Benchmarking Agricultural Research Indicators Across Asia–Pacific

ASTI publicaiton cover

Authors:
Kathleen Flaherty, Gert-Jan Stads, and Attaluri Srinivasacharyulu

Year:
2013

Publisher
International Food Policy Research Institute, Washington, DC; Asia–Pacific Association of Agricultural Research Institutions, Bangkok, Thailand

Publication category

Overview publications

New quantitative evidence presented in this report demonstrates  that total public agricultural R&D spending in Asia–Pacific increased by 50 percent, from $8.2 billion in 1996 to $12.3 billion in 2008 (in 2005 PPP prices). Most of this growth was driven by the region’s low- and middle-income countries, whereas growth in the region’s high-income countries stagnated. In fact, growth in public agricultural R&D spending in the region’s low- and middle-income countries has outpaced growth in all other developing regions around the world since the 1980s. As a result, the region has increasingly raised the profile of its contribution to global agricultural R&D. In 2008, $0.40 of every dollar spent on public agricultural R&D worldwide targeted Asia–Pacific countries.

Aside from increased spending, most low- and middle-income countries in the region have also made considerable progress in building human resource capacity in agricultural R&D. With a few exceptions, the number of scientists employed in most countries across the region has increased, and in all the sample countries scientists’ qualification levels have improved since the 1990s. This development is notable given the widespread challenges that these agencies face, including attracting and maintaining a pool of well-qualified research staff, and dealing with disproportionate numbers of either aging, senior staff, or junior, inexperienced staff. Some countries with a history of political isolation (notably Cambodia, Lao PDR, and Vietnam) still have very low numbers of PhD-qualified staff, forming a significant impediment to advancing the quality of research. Nonetheless, these countries have wisely invested heavily in staff recruitment and training in recent years.

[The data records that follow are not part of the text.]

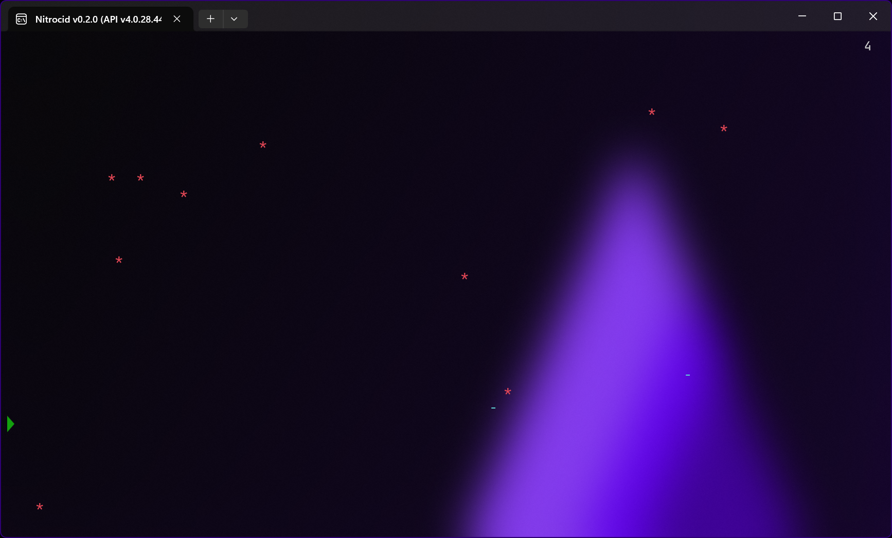Click the left asterisk of the close pair
This screenshot has height=538, width=892.
pyautogui.click(x=112, y=178)
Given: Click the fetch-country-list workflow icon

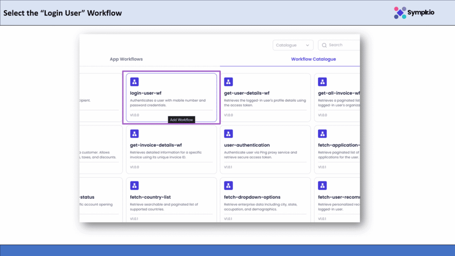Looking at the screenshot, I should (x=135, y=186).
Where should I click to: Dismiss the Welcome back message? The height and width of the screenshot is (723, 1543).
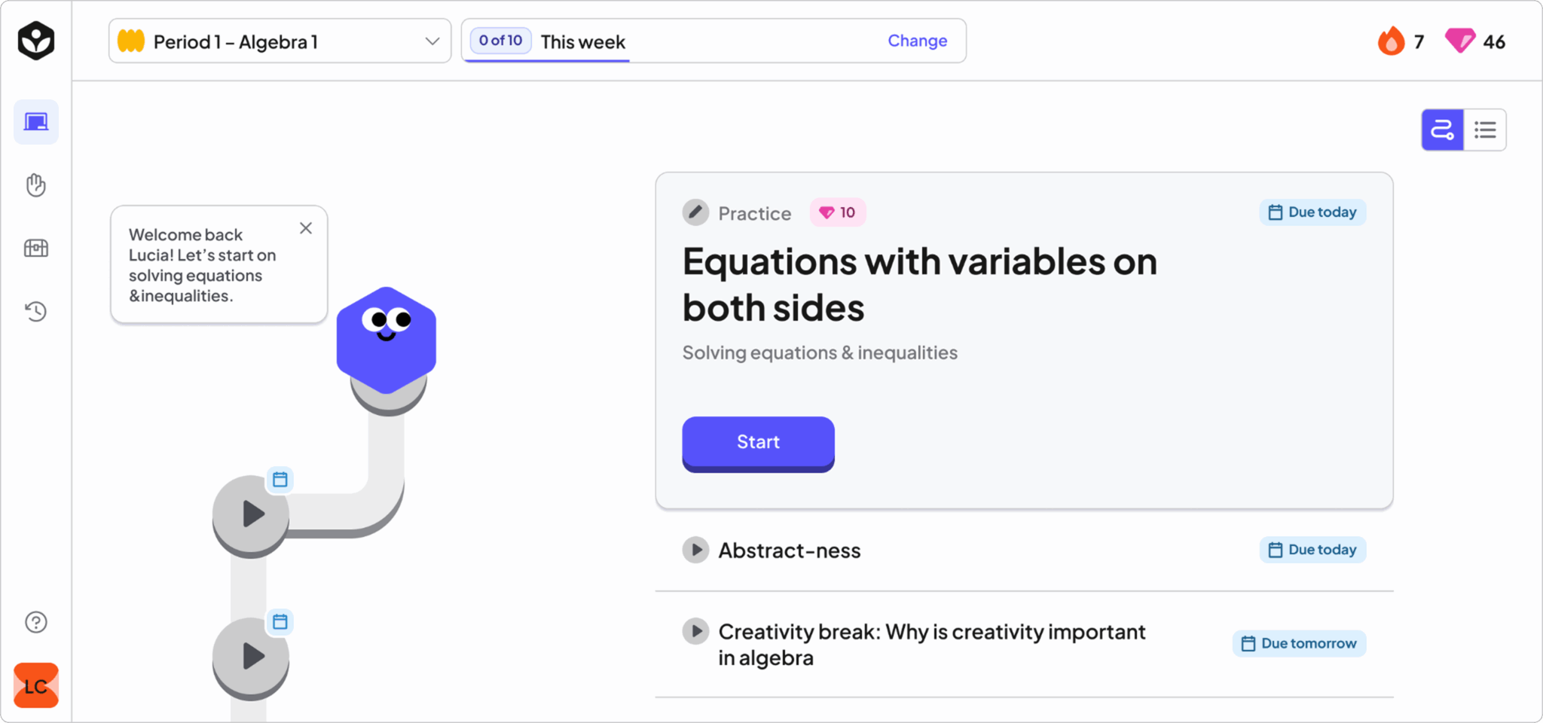[306, 227]

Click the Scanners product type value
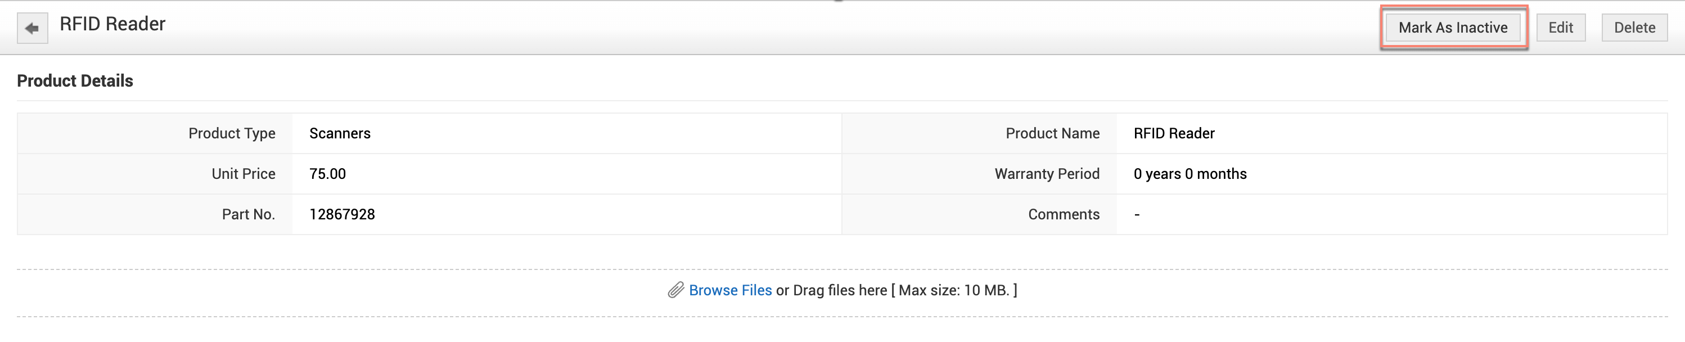tap(339, 133)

Despite these positive developments, agricultural R&D spending as a share of agricultural output in Asia–Pacific is lagging behind other regions of the developing world. In 2008, of the 13 low- and middle-income countries for which detailed spending data were available, Malaysia was the only country investing more than 1 percent of its agricultural GDP in agricultural research. China and India spent 0.50 and 0.40 percent, respectively, and levels in most other countries were lower still. Even though intensity ratios do not take into account the policy and institutional environment within which agricultural research takes place or the broader size and structure of a country’s agricultural sector and economy, these low ratios are a clear sign of underinvestment in agricultural R&D by many of the region’s low- and middle-income countries. If Asia–Pacific is to meet its agricultural, broader economic, and emerging challenges, including rapid population growth, climate change, environmental degradation, and food price volatility, levels of investment in agricultural R&D need to increase. In addition, such investments will need to be better managed, timed, and targeted to ensure maximum impact on productivity growth and poverty reduction. Increased diversification of funding sources will also be necessary. The private sector, for example, is still an untapped resource in many of the region’s countries. Supporting policy reforms offer further potential to ensure that the benefits of agricultural R&D translate into results.

Asia–Pacific countries are highly diverse, as reflected in their national agricultural research systems. Nevertheless, cross-country and regional linkages are another important strategy for leveraging limited resources and reducing wasteful duplication of R&D effort. To improve the relevance, effectiveness, and efficiency of research outputs, stronger linkages are also needed between the performers of agricultural research and its end users. It goes without saying that good governance is key to promoting the effectiveness and efficiency of research and ultimately to realizing the potential of agricultural innovation.